L'adolescente avait été découverte dans un appartement du numéro 3 de la rue Adolphe Moitié, à Nantes
L'adolescente avait été découverte dans un appartement du numéro 3 de la rue Adolphe Moitié, à Nantes © Radio France - Bertrand Pidance

L'agresseur présumé de adolescente tuée à Nantes le 20 août était connu des services de police comme délinquant sexuel, selon des sources policières. Il avait été condamné en décembre 2005 pour neuf viols et quatre tentatives de viol à Poitiers et dans la région Poitou-Charentes au début des années 2000. Il était sorti de prison en 2015.

C'est le même homme qui a été interpellé et placé en garde à vue ce jeudi. Il est aujourd'hui soupçonné d'être impliqué dans le meurtre d'une adolescente de 15 ans, dont le corps a été retrouvé dans les combles d'une maison en feu du quartier Talensac le 20 août. Selon les mêmes sources, c'est l'ADN retrouvé sur le soutien-gorge de la victime qui a permis d'identifier l'agresseur présumé. Il s'agit d'un homme de 46 ans, inscrit au fichier des délinquants sexuels. Sa compagne, âgée de 48 ans, a également été interpellée.

Un homme qui "regrettait terriblement" selon sa défense de l'époque

Au début des années 2000, cet homme s'en était pris à 13 victimes avec, à chaque fois, le même scénario : il attendait la victime dans la rue, il lui demandait de l'aider à monter un colis dans un appartement où il abusait d'elle. Il avait finalement été arrêté en 2003 et avait immédiatement reconnu les faits. Il était même "profondément abattu", selon la l'avocate au barreau de Poitiers Me Hélène Mérade, qui l'avait assisté à l'époque aux côtés de Me Jean Damy. 

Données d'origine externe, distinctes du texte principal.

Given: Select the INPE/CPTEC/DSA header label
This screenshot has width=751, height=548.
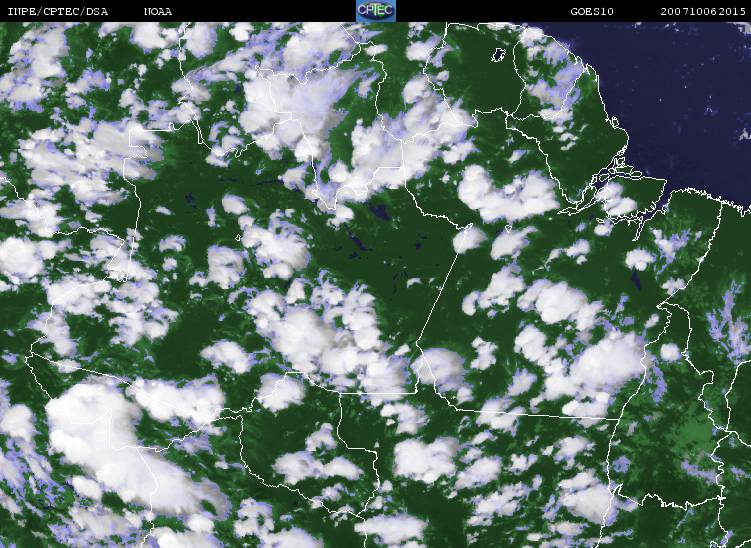Looking at the screenshot, I should [x=58, y=12].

"Curieusement, je me souviens d'avoir été émue par ce garçon qui portait le poids de ces faits avec douleur et regrettait terriblement ce qu'il avait fait, raconte celle qui avait accompagné l'agresseur présumé dans le bureau du juge d'instruction. Il était d'une tristesse incroyable à l'évocation des faits". Maître Hélène Mérade se dit aujourd'hui "extrêmement surprise" par l'arrestation de son client de l'époque. En 2005, l'homme n'avait pas fait appel de sa condamnation et avait accepté de se faire soigner. Il était finalement sorti de prison en 2015.

Un scénario similaire aux premières agressions

Pourtant, c'est semble-t-il le même scénario qui s'est répété à Nantes la semaine dernière. Le corps de l'adolescente de 15 ans avait été découvert par les pompiers dans un petit immeuble à l’arrière d'une cour, au numéro 3 de la rue Adolphe Moitié, tout près du marché Talensac. Et le scénario semble être similaire à celui décrit lors de la première condamnation du suspect : l'adolescente était partie de chez elle vers 16 heures pour aller chercher un colis et son corps a été retrouvé dans un appartement à quelques mètres de chez elle. 

"Le crime a donc été commis dans un temps court. Et l'incendie était sans doute destiné à masquer des traces", avait précisé le procureur de la République adjoint, Olivier Bonhomme, ajoutant que "l'hypothèse d'une mort par strangulation semble la plus probable." Une enquête pour homicide volontaire est confiée à la brigade criminelle de l'antenne de police judiciaire. Une nouvelle conférence de presse du procureur de la République adjoint est prévue ce samedi après-midi.